Collected data entries
BEGIN

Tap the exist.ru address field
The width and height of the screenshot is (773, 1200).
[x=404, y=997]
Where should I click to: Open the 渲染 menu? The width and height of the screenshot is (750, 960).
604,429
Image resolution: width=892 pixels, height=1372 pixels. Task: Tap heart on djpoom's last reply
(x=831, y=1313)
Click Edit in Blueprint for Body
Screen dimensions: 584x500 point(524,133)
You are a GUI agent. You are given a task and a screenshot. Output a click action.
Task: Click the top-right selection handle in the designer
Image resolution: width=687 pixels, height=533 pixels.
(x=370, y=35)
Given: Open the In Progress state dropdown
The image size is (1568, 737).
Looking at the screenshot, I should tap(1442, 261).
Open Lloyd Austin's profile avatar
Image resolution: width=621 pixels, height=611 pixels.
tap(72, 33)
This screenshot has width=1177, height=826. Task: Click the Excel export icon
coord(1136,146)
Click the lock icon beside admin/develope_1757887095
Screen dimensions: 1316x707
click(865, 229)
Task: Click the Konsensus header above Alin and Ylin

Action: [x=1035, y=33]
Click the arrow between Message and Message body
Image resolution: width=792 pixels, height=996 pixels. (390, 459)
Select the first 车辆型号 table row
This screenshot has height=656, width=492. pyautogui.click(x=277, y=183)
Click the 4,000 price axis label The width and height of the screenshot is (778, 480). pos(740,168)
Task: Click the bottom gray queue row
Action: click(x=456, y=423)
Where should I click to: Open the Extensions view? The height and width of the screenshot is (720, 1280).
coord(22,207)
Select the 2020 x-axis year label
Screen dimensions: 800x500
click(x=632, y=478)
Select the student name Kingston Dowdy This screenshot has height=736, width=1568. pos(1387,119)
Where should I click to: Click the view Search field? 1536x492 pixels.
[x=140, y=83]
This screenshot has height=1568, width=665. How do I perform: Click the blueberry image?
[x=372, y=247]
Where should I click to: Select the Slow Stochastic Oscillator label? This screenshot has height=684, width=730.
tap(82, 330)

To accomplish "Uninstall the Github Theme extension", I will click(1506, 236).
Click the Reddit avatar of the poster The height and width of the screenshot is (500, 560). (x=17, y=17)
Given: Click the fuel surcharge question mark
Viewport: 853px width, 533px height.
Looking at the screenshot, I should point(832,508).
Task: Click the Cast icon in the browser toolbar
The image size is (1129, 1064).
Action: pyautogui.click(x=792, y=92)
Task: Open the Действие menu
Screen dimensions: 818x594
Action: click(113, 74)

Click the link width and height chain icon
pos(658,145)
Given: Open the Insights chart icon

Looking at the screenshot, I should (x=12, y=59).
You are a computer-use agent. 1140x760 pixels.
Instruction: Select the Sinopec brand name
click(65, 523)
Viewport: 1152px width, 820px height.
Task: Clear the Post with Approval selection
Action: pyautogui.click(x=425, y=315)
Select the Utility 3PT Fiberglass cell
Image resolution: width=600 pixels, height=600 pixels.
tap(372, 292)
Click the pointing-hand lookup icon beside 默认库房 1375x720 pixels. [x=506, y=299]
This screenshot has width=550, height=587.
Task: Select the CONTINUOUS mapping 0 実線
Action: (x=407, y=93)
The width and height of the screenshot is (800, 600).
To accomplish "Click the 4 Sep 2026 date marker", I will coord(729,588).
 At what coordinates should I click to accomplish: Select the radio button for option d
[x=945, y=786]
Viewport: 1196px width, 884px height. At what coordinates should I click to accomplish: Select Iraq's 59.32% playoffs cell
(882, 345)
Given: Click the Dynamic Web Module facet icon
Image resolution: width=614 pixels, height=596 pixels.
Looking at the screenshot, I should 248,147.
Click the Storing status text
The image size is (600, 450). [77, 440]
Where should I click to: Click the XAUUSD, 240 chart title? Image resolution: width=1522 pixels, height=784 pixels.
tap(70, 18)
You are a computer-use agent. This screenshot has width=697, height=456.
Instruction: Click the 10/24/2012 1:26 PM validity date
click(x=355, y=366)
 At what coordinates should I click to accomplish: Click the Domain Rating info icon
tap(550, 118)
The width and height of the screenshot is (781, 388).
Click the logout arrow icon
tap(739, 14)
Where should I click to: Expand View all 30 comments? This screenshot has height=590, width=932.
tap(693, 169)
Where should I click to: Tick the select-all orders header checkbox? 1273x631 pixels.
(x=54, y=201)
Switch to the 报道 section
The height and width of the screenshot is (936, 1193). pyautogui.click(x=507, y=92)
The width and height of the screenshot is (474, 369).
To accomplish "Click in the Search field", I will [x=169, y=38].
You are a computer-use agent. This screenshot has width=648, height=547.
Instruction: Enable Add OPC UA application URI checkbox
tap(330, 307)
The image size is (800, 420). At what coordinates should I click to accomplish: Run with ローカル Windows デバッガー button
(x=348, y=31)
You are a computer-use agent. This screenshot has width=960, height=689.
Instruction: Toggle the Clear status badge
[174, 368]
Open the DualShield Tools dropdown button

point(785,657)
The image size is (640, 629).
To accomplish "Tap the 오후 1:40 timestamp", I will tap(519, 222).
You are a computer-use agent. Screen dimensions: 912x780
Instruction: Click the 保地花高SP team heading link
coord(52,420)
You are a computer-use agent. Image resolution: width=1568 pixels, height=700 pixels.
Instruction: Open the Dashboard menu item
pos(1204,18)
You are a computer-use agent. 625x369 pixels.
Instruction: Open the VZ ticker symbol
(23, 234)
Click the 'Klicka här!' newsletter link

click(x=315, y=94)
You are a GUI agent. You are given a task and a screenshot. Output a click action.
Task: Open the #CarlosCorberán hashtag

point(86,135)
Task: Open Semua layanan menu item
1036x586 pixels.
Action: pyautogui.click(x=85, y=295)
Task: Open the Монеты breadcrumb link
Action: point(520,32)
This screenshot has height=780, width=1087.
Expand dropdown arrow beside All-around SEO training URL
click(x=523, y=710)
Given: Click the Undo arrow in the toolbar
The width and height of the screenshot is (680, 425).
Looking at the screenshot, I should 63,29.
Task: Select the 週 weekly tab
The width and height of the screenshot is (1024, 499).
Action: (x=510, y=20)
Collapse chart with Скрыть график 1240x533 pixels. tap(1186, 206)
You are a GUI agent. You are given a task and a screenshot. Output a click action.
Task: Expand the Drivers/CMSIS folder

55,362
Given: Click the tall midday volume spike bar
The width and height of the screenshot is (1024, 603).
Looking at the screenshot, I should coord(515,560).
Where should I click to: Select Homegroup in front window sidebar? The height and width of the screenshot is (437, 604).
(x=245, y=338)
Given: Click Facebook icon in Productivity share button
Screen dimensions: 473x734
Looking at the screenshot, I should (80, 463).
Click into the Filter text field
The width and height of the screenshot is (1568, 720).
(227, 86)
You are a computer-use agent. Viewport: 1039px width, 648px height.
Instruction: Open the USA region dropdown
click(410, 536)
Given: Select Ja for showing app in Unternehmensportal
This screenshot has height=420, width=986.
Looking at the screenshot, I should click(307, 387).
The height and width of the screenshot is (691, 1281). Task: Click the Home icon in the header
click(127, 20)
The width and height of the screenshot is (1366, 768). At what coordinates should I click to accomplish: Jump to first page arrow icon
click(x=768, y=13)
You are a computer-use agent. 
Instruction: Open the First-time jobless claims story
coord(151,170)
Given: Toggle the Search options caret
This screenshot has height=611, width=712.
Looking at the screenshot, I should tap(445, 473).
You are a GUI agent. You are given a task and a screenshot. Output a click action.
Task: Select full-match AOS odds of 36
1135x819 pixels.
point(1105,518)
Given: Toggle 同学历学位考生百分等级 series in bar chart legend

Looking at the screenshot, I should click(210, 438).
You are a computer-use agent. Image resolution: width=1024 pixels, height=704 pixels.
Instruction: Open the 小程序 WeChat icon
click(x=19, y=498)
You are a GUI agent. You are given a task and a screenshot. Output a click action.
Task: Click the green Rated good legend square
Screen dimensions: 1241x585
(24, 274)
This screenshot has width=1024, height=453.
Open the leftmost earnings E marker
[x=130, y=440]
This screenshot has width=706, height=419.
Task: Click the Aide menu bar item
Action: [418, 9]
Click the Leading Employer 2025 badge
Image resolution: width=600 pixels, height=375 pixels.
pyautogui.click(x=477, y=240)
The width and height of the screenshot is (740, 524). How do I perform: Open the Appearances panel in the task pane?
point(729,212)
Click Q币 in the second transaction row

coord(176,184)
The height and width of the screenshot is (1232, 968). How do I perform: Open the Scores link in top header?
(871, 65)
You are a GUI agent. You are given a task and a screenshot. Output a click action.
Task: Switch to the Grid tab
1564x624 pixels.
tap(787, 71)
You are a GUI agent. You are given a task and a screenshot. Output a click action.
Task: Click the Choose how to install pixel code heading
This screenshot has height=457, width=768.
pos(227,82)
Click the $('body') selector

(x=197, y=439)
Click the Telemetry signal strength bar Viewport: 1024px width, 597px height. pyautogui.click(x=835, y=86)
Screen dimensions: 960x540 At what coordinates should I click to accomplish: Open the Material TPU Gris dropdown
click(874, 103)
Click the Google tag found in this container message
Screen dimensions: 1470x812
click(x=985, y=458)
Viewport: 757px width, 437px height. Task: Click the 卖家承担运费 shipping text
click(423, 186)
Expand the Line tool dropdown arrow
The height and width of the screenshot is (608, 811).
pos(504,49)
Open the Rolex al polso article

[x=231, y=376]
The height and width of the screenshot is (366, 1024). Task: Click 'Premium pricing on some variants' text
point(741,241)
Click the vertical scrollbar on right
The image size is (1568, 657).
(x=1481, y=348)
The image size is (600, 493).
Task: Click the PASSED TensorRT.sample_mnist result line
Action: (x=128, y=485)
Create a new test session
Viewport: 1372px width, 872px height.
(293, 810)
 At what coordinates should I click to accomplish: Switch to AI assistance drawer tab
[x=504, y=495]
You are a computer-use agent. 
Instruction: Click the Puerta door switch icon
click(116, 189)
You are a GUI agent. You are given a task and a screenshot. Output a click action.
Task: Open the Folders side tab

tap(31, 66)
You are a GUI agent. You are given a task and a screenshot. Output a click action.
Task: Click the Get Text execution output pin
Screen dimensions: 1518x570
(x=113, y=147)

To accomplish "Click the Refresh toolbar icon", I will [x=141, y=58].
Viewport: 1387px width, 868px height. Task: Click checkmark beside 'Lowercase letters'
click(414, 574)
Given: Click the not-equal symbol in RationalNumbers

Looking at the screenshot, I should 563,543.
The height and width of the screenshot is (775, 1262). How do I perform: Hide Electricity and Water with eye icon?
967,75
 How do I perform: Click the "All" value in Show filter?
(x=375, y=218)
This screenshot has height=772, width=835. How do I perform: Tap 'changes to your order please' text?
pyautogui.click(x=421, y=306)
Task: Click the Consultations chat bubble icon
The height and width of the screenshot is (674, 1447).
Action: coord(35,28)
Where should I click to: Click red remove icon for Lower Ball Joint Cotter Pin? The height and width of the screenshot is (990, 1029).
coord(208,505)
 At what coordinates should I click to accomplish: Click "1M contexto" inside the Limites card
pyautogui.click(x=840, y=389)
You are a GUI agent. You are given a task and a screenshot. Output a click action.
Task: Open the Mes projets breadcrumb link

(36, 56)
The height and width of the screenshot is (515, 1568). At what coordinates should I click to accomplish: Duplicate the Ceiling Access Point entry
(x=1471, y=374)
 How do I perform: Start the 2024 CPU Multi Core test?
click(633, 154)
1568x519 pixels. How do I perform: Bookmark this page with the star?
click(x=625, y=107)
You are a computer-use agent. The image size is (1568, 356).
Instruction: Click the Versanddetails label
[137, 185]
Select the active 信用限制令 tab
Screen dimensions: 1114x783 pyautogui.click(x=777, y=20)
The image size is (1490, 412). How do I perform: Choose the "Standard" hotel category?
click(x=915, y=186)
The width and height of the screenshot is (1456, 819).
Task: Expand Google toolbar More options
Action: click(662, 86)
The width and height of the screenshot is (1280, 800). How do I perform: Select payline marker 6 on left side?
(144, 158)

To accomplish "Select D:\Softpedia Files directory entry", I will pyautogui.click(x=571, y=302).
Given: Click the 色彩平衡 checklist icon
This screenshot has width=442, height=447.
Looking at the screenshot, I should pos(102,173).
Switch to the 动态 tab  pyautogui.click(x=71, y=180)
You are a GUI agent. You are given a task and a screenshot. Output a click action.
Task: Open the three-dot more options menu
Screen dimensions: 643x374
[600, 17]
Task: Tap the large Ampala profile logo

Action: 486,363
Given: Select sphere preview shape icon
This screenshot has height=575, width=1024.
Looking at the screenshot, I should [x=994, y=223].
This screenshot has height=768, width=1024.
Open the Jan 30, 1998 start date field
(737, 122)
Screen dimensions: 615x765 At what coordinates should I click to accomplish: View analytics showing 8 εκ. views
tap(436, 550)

END

## What the task requires:
All the lines that hold the word "will" must appear in the answer, copied from the records.

## Response to the task:
To accomplish "Uninstall the Github Theme extension", I will click(1506, 236).
To accomplish "Click the 4 Sep 2026 date marker", I will coord(729,588).
To accomplish "Click in the Search field", I will [x=169, y=38].
To accomplish "Tap the 오후 1:40 timestamp", I will tap(519, 222).
To accomplish "Click the Refresh toolbar icon", I will [x=141, y=58].
To accomplish "Select D:\Softpedia Files directory entry", I will pyautogui.click(x=571, y=302).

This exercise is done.